== DOCUMENT SECTION ==

● ● ● ●

Figure 2. Overall changes in cellular properties due to alternative splicing

A eukaryotic cell is schematically depicted. Alternative splicing changes protein isoforms (red half squares) by introducing new protein sequences (yellow) that are encoded by alternative exons. Changes in global cellular processes are arranged similar to Table 1 that lists specific examples.

Figure 3. Changes in transcription factors

The gray box schematically depicts the general structure of a transcription factor complex. TD: transactivation domain; CF: Co-factor; TF: core transcription factor, DB: DNA binding domain. Components of transcription factors that undergo alternative splicing with well-studied effects are indicated in yellow. The numbering (A-F) of the Figure refers to Table 2 that lists specific examples. A. Change in transactivation domain B. Loss in DNA binding C. Generation of dominant negative isoforms, here a factor that lost its DNA binding domain, but can still compete for cofactors (indicated by arrow). D. Alternative splicing of nuclear recpetors. In this example, the ligand binding domain is subject to alternative splicing (yellow area) that interferes with ligand binding (green pentagon), which regulates translocation of the dimerized receptor complex into the nucleus (indicated by gray nuclear membrane). E. The binding of transcriptional cofactors is regulated by alternative splicing. F. ncRNAs can direct transcription factors to DNA, which is regulated by alternative splicing of the ncRNAs.

● ● ● ●

(Stored data)
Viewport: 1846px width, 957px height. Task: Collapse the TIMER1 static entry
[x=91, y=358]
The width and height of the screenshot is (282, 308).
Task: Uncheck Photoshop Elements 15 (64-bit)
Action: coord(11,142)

● ● ● ●

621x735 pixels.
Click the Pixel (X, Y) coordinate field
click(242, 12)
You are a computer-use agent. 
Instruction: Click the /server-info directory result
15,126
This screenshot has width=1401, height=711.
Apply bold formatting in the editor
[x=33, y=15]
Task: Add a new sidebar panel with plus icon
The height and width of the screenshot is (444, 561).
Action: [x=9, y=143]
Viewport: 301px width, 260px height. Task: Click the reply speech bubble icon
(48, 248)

● ● ● ●

== WHAT THIS EXERCISE ASKS ==
**A)** Answer these questions using the figure legends on alternative splicing:
(i) In Figure 2, what color shows the new protein sequences encoded by alternative exons?
(ii) In Figure 3, what does the abbreviation TD stand for?
(iii) In panel D of Figure 3, which domain of the nuclear receptor undergoes alternative splicing?
**B)** Continue the figure legends on alternative splicing from the point where they stop.

== TASK-BY-TASK OUTPUTS ==
**A)**
(i) Yellow
(ii) Transactivation domain
(iii) The ligand binding domain

**B)**
Figure 4. Changes in intracellular localization due to alternative splicing

A eukaryotic cell is schematically shown. Proteins that undergo alternative splicing are shown in red, parts encoded by alternative exons are shown in yellow. The Figure is arranged similar to Table 3, in clockwise arrangement. A. Change between cytosol and nucleus, typically by altering a nuclear localization signal (NLS). B. Change between plasma membrane and cytosol, typically by changing a transmembrane region (TM). C. Change between nucleus and membrane associated forms. D. Generation of soluble, secreted forms, typically by changing a transmembrane region (TM). E. Localization between different internal membranes. F. Localization in the mitochondria, typically by regulating a mitochondrial-targeting signal (MTS).

Figure 5. Change of enzymatic activity due to alternative splicing

The alternative exon is shown as a red circle, parts encoded by alternative exons are shown in yellow. A: The enzyme converts a substrate (circle) into a product (star). B: Alternative splicing influences the substrate binding, which prevents substrate formation (striped star). C: Alternative splicing changes the catalytic center (short triangle), which prevents substrate formation (examples in Table 4A).

Figure 6. Regulation of protein-protein and protein-ligand interaction by alternative splicing

Examples are given in Table 6, A-B. A. Alternative splicing of the domain-binding pocket regulates protein interactions. B. Alternative splicing of domains that bind to binding pockets regulates protein interactions. C. Alternative splicing changes binding of a ligand (green pentagon) to a protein (red).

Figure 7. Change of ion channels due to alternative splicing

The ion-channel is shown in red and the channel opening indicated by yellow half circles. The triangle indicates a ligand-binding site; the ligand is shown as a hexgon. A: Channel in its open conformation. Dots indicate the flow of ions. B: Alternative splicing changes the pore, which in this case leads to a larger flux. C: A change in the ligand-binding site prevents channel opening.